Required action >>
Write out exactly, with both ends included, the lines that run from the line containing "Click the Start button" to the end of the entries. Pictures are not part of the answer.

[Stored data]
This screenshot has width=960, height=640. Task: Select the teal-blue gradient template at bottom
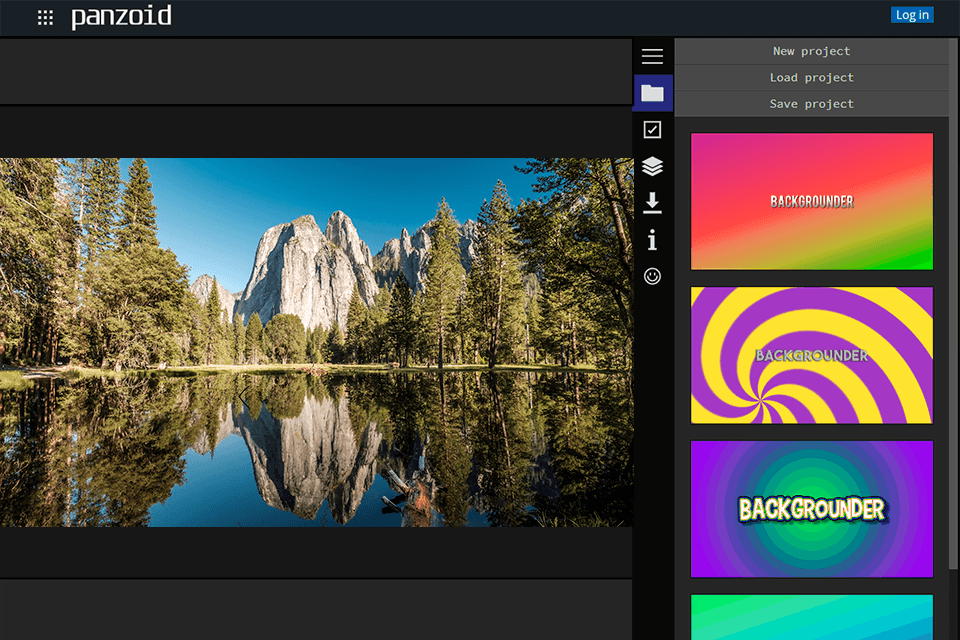(x=811, y=617)
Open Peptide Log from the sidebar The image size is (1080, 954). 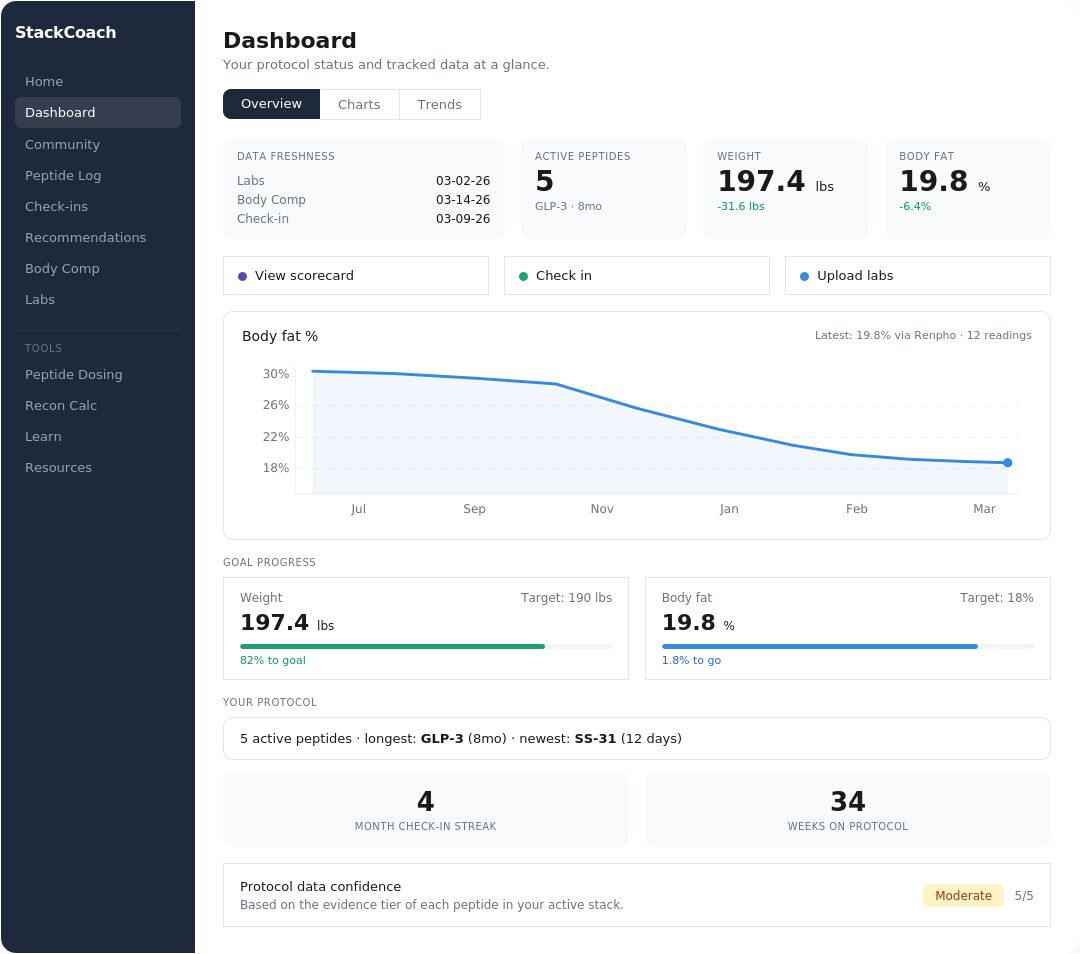point(63,176)
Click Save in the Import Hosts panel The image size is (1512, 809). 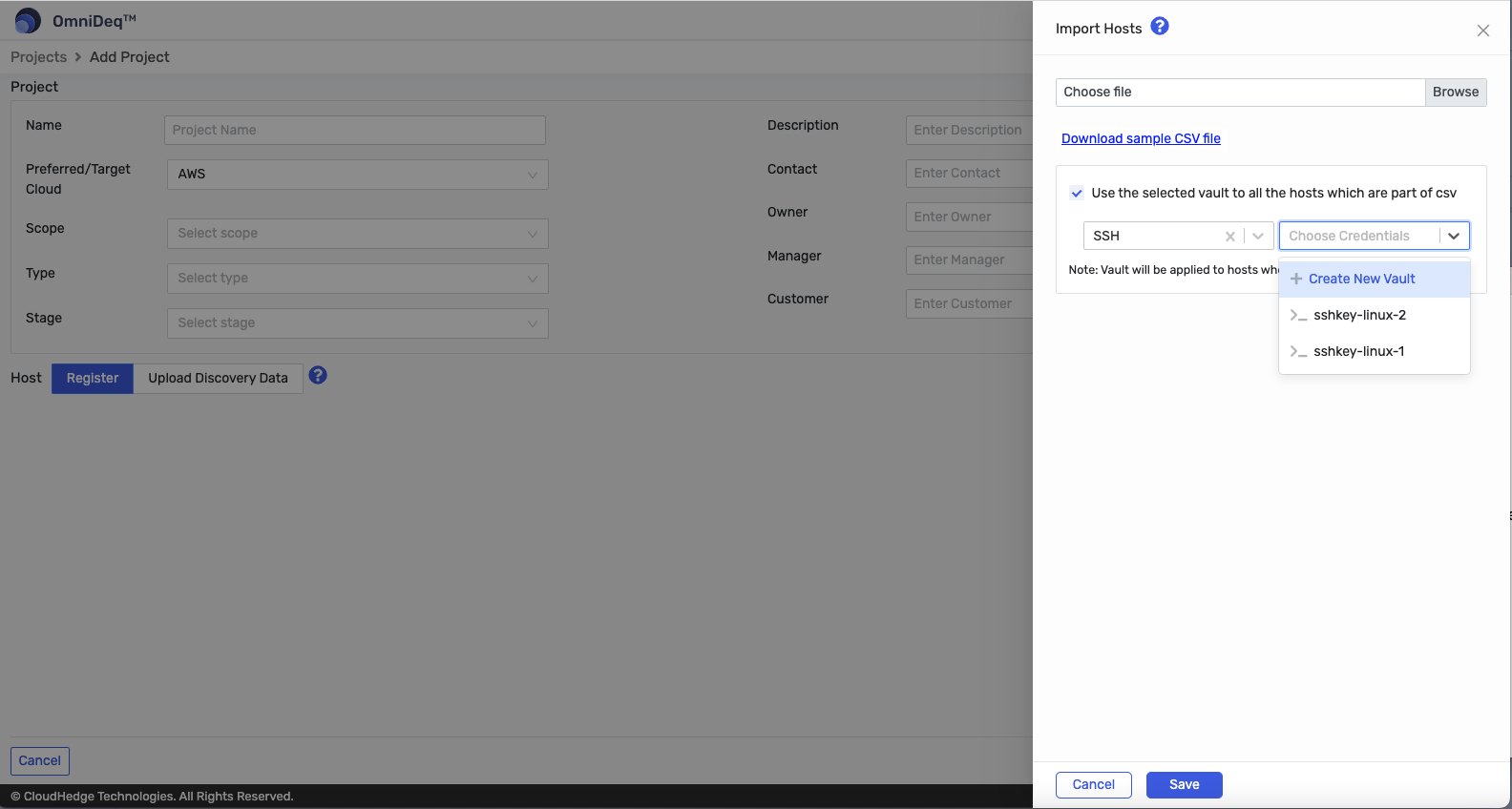click(x=1184, y=784)
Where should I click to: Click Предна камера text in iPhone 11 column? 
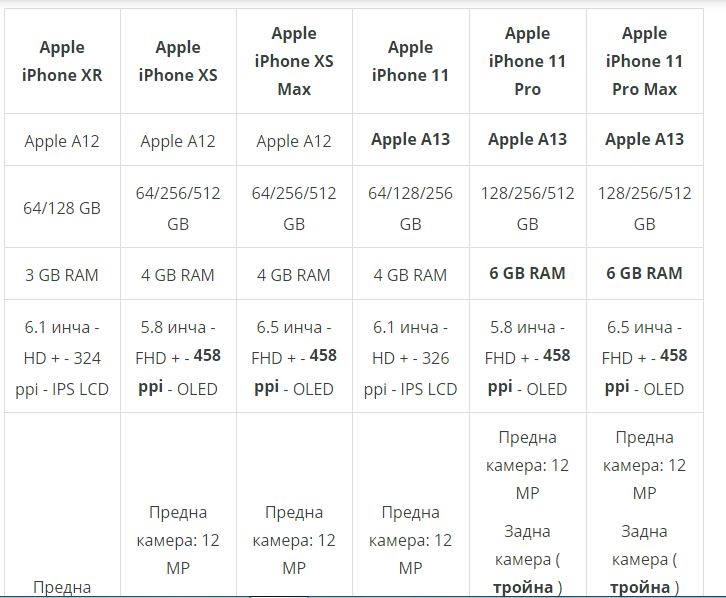pyautogui.click(x=410, y=540)
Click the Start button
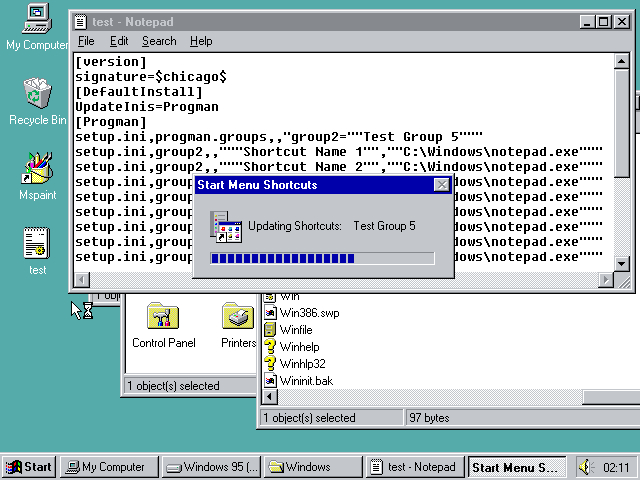640x480 pixels. [x=28, y=467]
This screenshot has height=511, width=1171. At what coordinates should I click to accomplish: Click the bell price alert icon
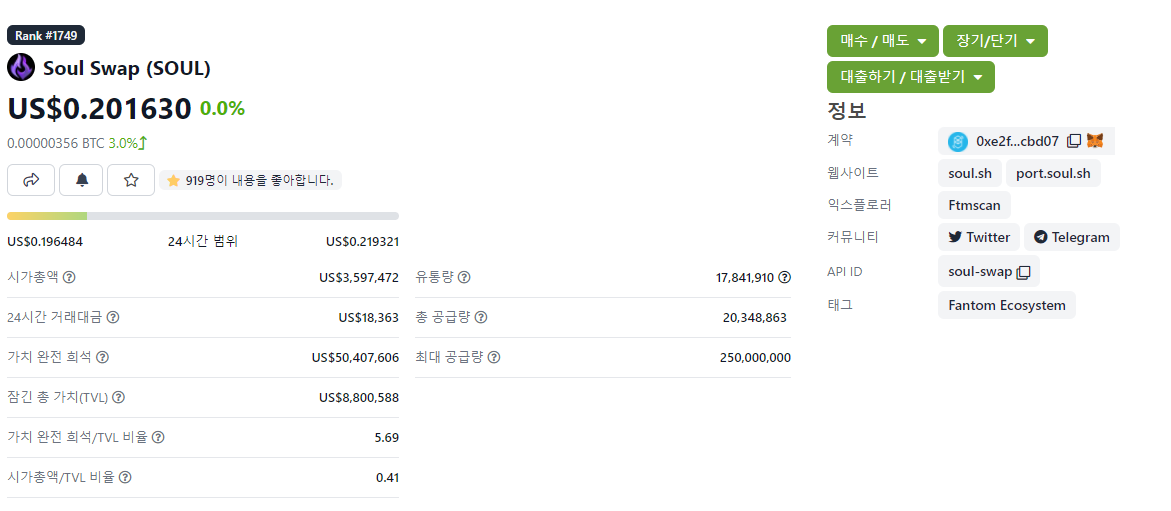coord(81,180)
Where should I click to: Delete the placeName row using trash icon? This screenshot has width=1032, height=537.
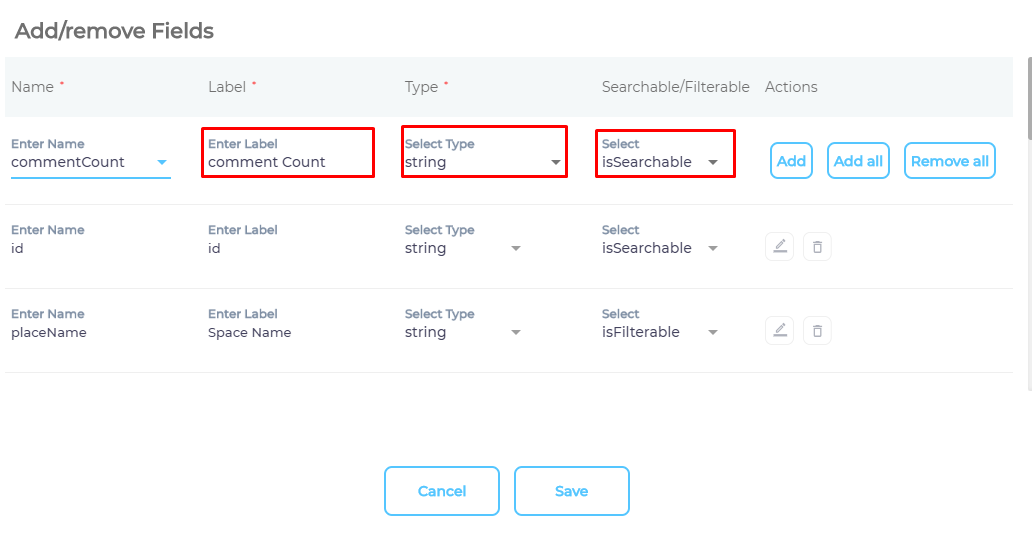point(817,331)
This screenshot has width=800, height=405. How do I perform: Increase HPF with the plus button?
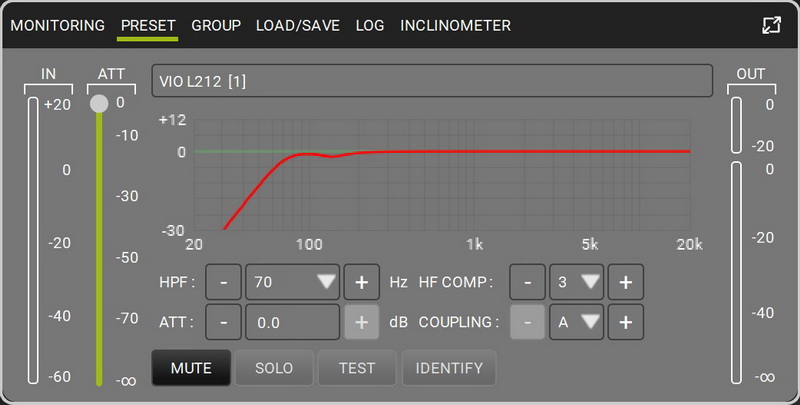pos(362,282)
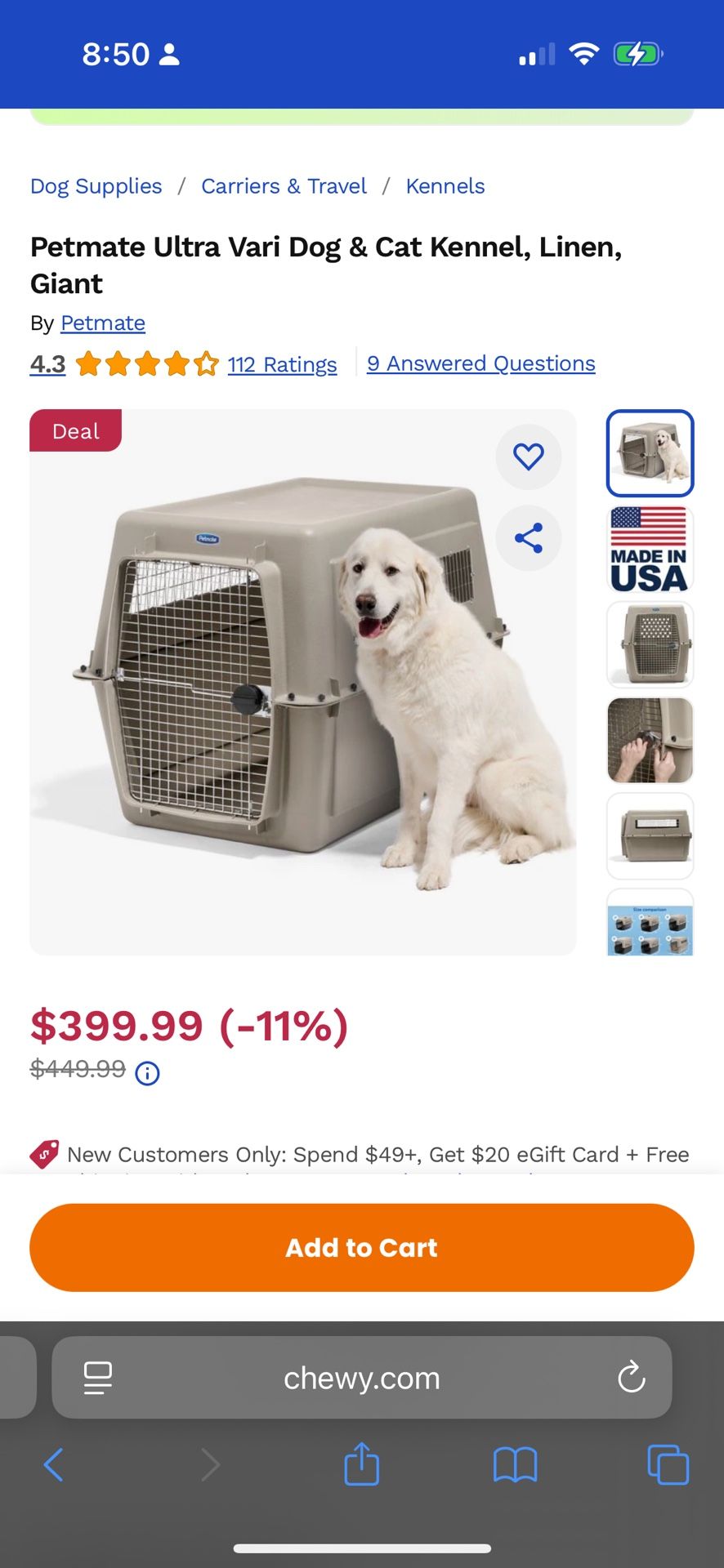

Answer for the task >>
Click the Start button
640x480 pixels. [x=28, y=467]
This screenshot has height=511, width=1171. At what coordinates should I click to accomplish: Click the bell price alert icon
coord(81,180)
Where should I click to: Delete the placeName row using trash icon? This screenshot has width=1032, height=537.
point(817,331)
This screenshot has width=800, height=405. How do I perform: Increase HPF with the plus button?
pos(362,282)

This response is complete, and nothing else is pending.